* **WORK TO BE COMPLETED**: Report each line from the records where the string "مجله" turns up.
Start of RECORDED DATA
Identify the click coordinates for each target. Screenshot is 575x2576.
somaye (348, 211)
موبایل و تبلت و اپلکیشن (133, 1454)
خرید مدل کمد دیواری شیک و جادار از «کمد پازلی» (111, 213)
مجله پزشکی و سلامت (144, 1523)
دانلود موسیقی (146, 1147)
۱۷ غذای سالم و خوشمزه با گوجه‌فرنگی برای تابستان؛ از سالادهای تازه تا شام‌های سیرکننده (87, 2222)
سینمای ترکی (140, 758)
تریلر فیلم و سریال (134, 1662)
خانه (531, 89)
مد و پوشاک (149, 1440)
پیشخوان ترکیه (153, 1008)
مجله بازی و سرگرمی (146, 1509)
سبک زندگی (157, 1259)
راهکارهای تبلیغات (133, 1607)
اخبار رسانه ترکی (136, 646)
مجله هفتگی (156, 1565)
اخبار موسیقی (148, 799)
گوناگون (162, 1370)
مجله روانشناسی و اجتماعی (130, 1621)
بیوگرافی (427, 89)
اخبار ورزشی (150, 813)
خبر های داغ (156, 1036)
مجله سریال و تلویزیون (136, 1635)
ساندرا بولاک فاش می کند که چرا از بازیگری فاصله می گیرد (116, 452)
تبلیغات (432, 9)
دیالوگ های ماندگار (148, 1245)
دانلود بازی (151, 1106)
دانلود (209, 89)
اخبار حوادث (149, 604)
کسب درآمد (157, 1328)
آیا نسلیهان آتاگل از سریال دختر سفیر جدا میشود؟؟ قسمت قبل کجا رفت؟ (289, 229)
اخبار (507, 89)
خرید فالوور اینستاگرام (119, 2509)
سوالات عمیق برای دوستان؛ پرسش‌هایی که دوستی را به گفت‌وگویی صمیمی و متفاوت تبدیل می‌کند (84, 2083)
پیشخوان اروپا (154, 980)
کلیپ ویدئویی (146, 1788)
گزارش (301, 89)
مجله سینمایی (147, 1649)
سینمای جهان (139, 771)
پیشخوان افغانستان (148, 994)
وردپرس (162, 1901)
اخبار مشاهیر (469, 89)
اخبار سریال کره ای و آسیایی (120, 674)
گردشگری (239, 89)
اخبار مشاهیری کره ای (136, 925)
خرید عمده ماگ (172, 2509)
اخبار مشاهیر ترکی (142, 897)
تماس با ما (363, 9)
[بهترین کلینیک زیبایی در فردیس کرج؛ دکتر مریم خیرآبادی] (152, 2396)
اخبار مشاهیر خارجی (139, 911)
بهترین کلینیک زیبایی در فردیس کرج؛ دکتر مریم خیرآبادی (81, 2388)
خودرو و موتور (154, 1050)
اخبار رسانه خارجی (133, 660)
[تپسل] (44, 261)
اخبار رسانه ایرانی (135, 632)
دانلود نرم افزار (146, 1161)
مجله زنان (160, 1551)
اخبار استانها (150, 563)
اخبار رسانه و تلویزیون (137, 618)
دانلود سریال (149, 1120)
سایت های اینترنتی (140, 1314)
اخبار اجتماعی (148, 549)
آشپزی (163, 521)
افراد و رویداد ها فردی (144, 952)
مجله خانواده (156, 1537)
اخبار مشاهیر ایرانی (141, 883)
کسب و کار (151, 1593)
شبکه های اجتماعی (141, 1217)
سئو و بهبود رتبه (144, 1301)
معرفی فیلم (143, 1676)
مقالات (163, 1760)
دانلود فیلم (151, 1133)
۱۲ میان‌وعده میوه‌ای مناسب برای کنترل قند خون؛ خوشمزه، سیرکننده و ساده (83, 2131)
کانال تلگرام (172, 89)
End of RECORDED DATA
* **ANSWER SECTION**:
مجله پزشکی و سلامت (144, 1523)
مجله بازی و سرگرمی (146, 1509)
مجله هفتگی (156, 1565)
مجله روانشناسی و اجتماعی (130, 1621)
مجله سریال و تلویزیون (136, 1635)
مجله سینمایی (147, 1649)
مجله زنان (160, 1551)
مجله خانواده (156, 1537)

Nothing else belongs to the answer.